Well, there are other ball parks besides Fenway. I’m told.

Wrigley Field is a charming example. It was next up after Fenway and promptly installed quirks of its own. It’s got scalloped edges and an extra chunk in right field, and it’s all hugged by a brick wall covered with ivy that can actually eat baseballs. The fielder gets to decide if he’s going in there after one or just holding up his arms for a ground-rule double like a big pussy. Sticking with the theme of being bollixed up by Nature, the park is sited next to a howling and properly quirky wind off Lake Michigan. In a nod to Wrigley tradition, Candlestick Park was later situated in a perpetual hurricane. Denver’s Coors Field one-upped them all by removing most of the air altogether.

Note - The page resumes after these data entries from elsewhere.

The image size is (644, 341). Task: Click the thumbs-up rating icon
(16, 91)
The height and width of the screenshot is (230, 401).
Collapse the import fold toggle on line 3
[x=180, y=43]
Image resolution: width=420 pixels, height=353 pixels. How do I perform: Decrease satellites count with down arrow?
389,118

Fenway and Wrigley are the only survivors of those days; the newest currently occupied park didn’t show up for another 52 years. The old Yankee Stadium is gone now, too. Yankee Stadium, the House That Ruth Built After The Sumbitch Left Boston, was suitably lumpy. Not only that, there were three large stone monuments to star players parked right out in center field that players had to negotiate around. Serial nutcase Jimmy Piersall once hid behind the monuments during a game to have a word with Babe Ruth’s ghost, but Babe Ruth’s ghost was drunk. The stadium was renovated between 1973-1975 during which time the Yankees had to share the Mets’ stadium, leading to confusion over who had the home-field advantage (uh, it’s always the Yankees). Then the old stadium was retired in 2009 and replaced by a new one next door. The famous old metal frieze that had adorned the old stadium was supposed to be stuck onto the new as a salute to history, but it had too much scrap value and somehow disappeared into the Bronx. The new stadium safely quarantines the monuments off field, features improvements that help keep the players from getting fan cooties on them, is the most expensive ball park ever built, and oh who cares.

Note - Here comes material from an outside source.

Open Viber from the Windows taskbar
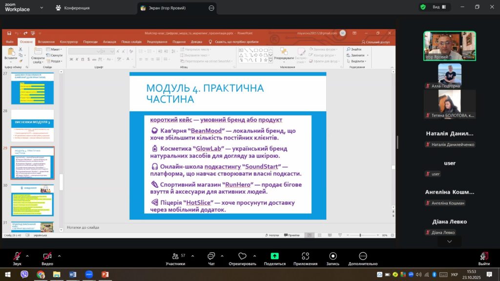The width and height of the screenshot is (500, 281). coord(24,275)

And by the way, Go Red Sox.

But as Yankee did, stadiums get tatty, and new teams proliferate like fruit flies, and owners conspire to vacuum money out of taxpayers, and what with one thing and another we’ve got new ball parks coming down the pike all the time. The Houston Astros kicked it off with their Astrodome in 1965. Right off the bat, as it were, we were in trouble: the field was symmetrical. Symmetrical! It had a lid on it, and it was air-conditioned. The pitchers not only brought the heat, they brought the humidity. They took a stab at real grass but it kept steaming up the joint and so they invented fake grass and rolled that in. It was all wrong.

Other parks followed that attempted to make an indoor sport out of baseball, but eventually they started building stadiums that hearkened back to the so-called “jewel-boxes” Fenway and Wrigley: seating in mandatory forest green, red brick facades, and antique announcers. Wrigley itself underwent renovation; as the last holdout, it finally installed lighting for night games, thus signing the death warrant for the time-honored practice of playing hooky from work to watch a ball game. In keeping with tradition, however, they refused to install a winning team.

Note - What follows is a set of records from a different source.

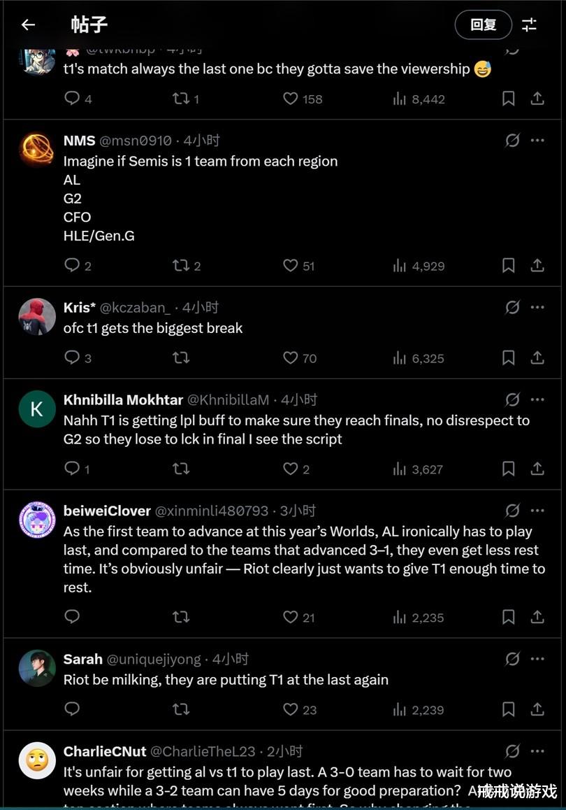Open Grok icon on NMS's tweet
Viewport: 566px width, 810px height.
point(512,141)
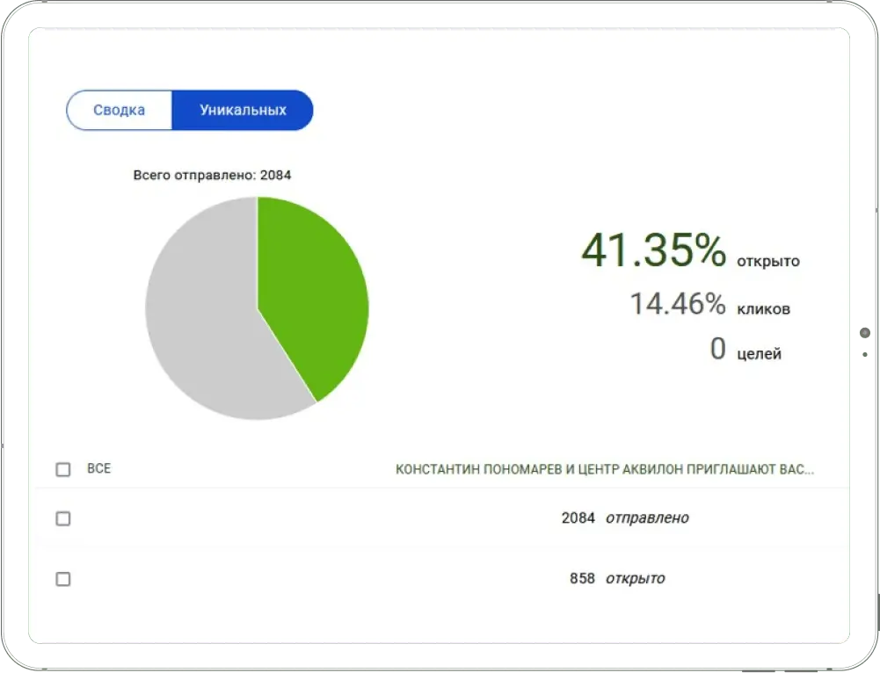Click the кликов label beside 14.46%
Image resolution: width=880 pixels, height=673 pixels.
coord(764,309)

Nationals Park was the first to receive LEED certification as a green building, but given the standards for stadiums–Chase Field is air-conditioned when the roof is open–it probably just means they heat the dugouts with recycled hot dog farts. The Marlins in Miami finally broke the mold by daring to be modern. After twenty consecutive retro-style parks were built, they had a different idea. There are lime

green fences. There’s glass. There are swooping lines of concrete. There are waterless urinals. Two long aquariums stretch out behind home plate, stocked with colorful, freaked-out fish.

It’s not the worst idea. At least it snaps the trend to manufactured nostalgia. It’s possible to go modern without sacrificing quirkiness. I propose a park shaped like a double helix. The warning track could be a Moebius strip. Or a moat with a single roaming shark. In deep center field, a small Starbucks is in play. An ironic ukulele band replaces the organ. Let’s do it.